American musician and actress (born 1974)

Carrie Rachel Brownstein (born September 27, 1974) is an American musician, actress, writer, director, and comedian. She first came to prominence as a member of the band Excuse 17 before forming the rock trio Sleater-Kinney.

During a long hiatus from Sleater-Kinney, she formed the group Wild Flag. During this period, Brownstein wrote and appeared in a series of comedy sketches alongside Fred Armisen that were developed into the satirical comedy TV series Portlandia (2011–2018). The series went on to win Emmy and Peabody Awards.

Sleater-Kinney eventually reunited. As of 2026, she is still touring with the band.

==Early life and education==
Brownstein was born in Seattle, Washington, and raised in Redmond in a secular Jewish family.
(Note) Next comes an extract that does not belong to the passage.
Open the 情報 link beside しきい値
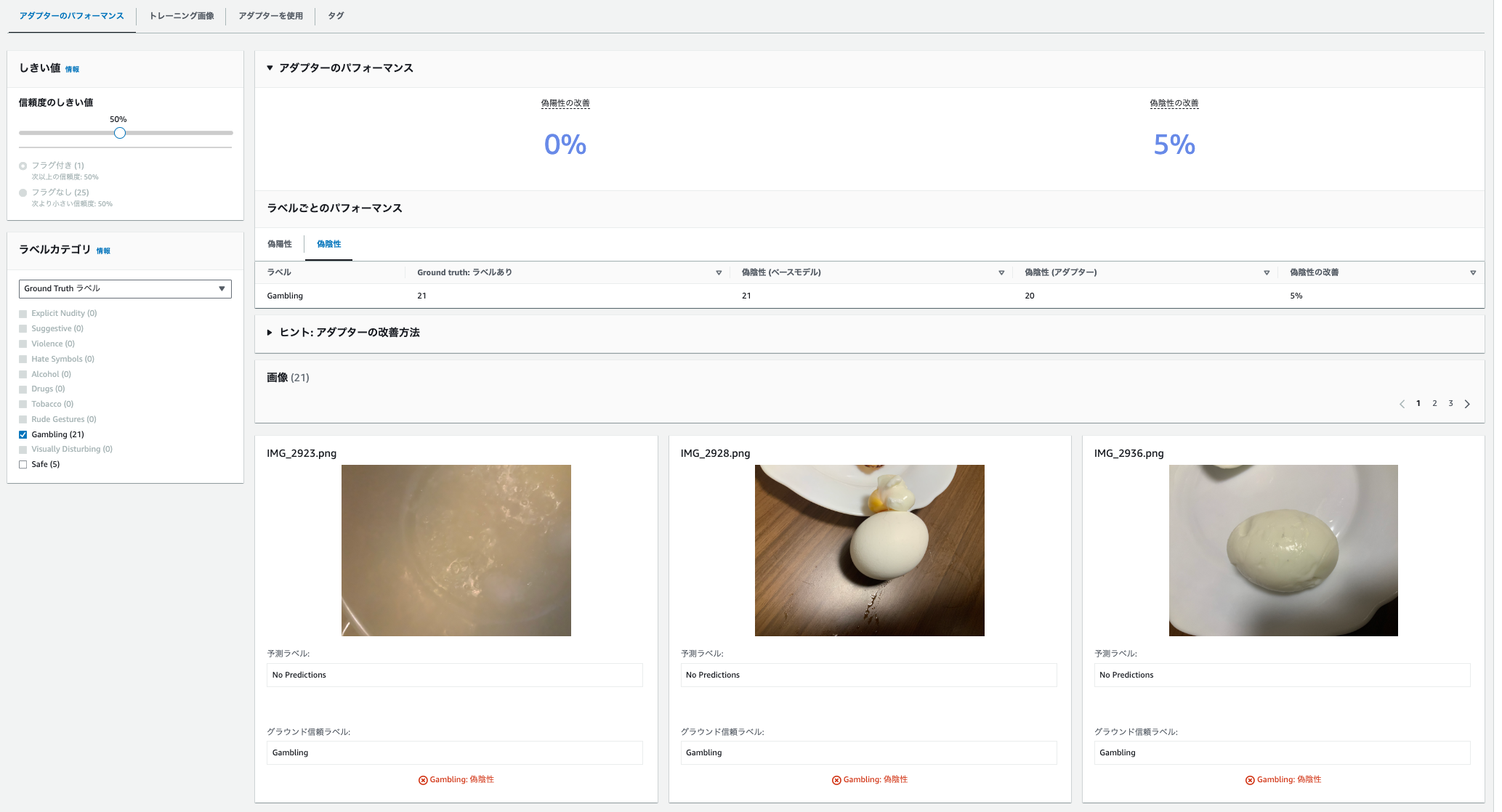Screen dimensions: 1502x812 coord(72,70)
Her mother was a housewife and a teacher, and her father was a corporate lawyer. They divorced when Carrie was 14, and she was raised by her father. Brownstein has a younger sister, Stacey.
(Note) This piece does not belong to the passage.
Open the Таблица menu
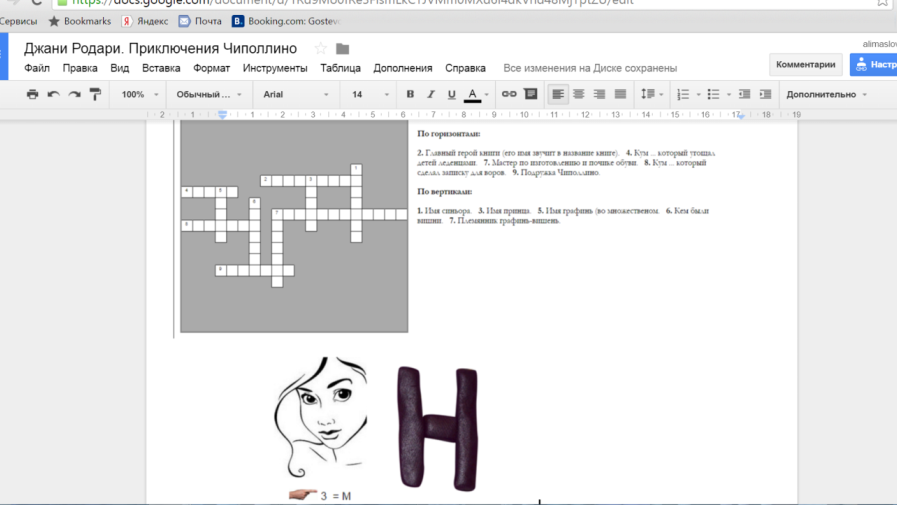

She attended Lake Washington High School before transferring to The Overlake School for her senior year.

Brownstein began playing guitar at 15 and received lessons from Jeremy Enigk. She later said: "He lived in the neighborhood next to mine, so I would just walk my guitar over to his house. He showed me a couple of open chords and I just took it from there. I'd gone through so many phases as a kid with my interests that my parents put their foot down with guitar. So [the instrument] ended up being the [first] thing that I had to save up my own money for – and maybe that was the whole reason that I actually stuck with it."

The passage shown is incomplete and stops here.